Die Geschichte des Atzendorfer Sports sorgt seit über einem Jahrhundert
immer wieder für Überraschungen - ob es die überklebte Urkunde ist oder
die Schnapsflasche als Preis für die Reiter. All diese kleinen Anekdoten
und die große Historie über 136 Jahre Vereinsleben hüten drei
Atzendorfer Sportlerinnen.

Von Franziska Richter 24.07.2014, 03:28

Atzendorf l Die "Meisterin" über die Chronik, Doreen Schäfer, die bei der Zentralen Landsportgemeinschaft Atzendorf (ZLG) auch für die Sportjugend zuständig ist, kann sich über historische Fotos und alte Dokumente freuen. "Toll, wie die damals aussahen, oder?", sagt sie und zeigt auf ein Foto der Turnergruppe von 1915.

All diese Fotos und Dokumente sowie die bis dato geführte Vereinschronik haben die drei Damen 2004 übernommen. Zuvor hatten Wilhelm Escher, Sportchronist seit Gründung der ZLG 1878 bis 1957, und dann Wilhelm Schöne, 1957 bis 2005, das Vereinsleben Monat für Monat in seinen Höhepunkten notiert und festgehalten.

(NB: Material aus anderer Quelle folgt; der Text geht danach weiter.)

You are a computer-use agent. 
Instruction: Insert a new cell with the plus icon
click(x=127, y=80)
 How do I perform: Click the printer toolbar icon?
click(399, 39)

2006 haben die Sportlerinnen der ZLG, Doreen Schäfer, Thea Hoppmann und Brigitte Zies, die Arbeit an der Chronik fortgesetzt. "Ich sammele im Prinzip alle Artikel der Volksstimme - das E-Paper ist dabei eine große Hilfe -, stelle Bilder zusammen, notierte mir Eckpunkte des Vereinsleben und schreibe damit die Chronik weiter", erklärt Doreen Schäfer.

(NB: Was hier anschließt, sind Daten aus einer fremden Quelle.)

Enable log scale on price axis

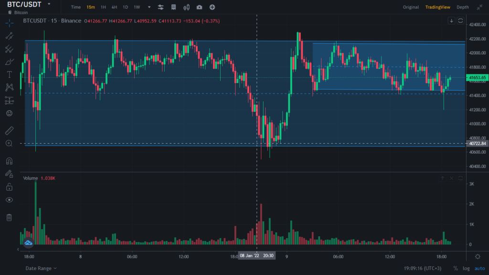(x=466, y=269)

Unzählige Wettkämpfe, Treffen, Fotos von erfolgreichen Sportlern bei Siegerehrungen und Höhepunkte wie das Pfingstsportfest sollen für die Nachwelt festgehalten werden. Die Chronistin muss dafür immer auf dem aktuellsten Stand sein und die Heimatzeitung täglich verfolgen - keine einfache Aufgabe neben Job und Sportjugend. Auch Ausstellungen und Präsentationen zu bestimmten Anlässen gehören zu der Arbeit.

"Der Name Zentrale Landsportgemeinschaft bedeutet einfach Sport auf dem Lande, auf dem Dorf also. Zu DDR-Zeiten hießen viele Sportvereinigungen so, wir ab 1966. Nach der Wende haben sich andere Sportvereine dann umbenannt, wir aber behielten den Namen und sind jetzt, glaube ich, der einzige Verein, der noch den Namen ZLG trägt", sagt Doreen Schäfer.

Im Laufe der Zeit trugen die Atzendorfer Sportler viele imposante Namen: Im Calbenser Landboten erscheint 1878 eine Anzeige, die vom "Männer-Turnverein Atzendorf" spricht und der früheste Nachweis des Vereins ist. Der Verein beziehungsweise die Abteilungen, die sich mit in der Zeit bildeten und wieder auflösten, hießen zum Beispiel "Turn- und Sportbewegung", "Deutsche Turner", "Arbeiter-Turn- und Sportverein", "1. FC 26 Atzendorf", "BSG Traktor Atzendorf", "Freie Turner" oder "Volkssport-Volleyball-Mannschaft". Gegründet wurde der Verein 1878 nach der "Lehre des Turnvaters Jahn über die Gesunderhaltung des Körpers durch den Sport" von mehreren Brüdern unter Leitung von Gastwirt Georg Wittenberg.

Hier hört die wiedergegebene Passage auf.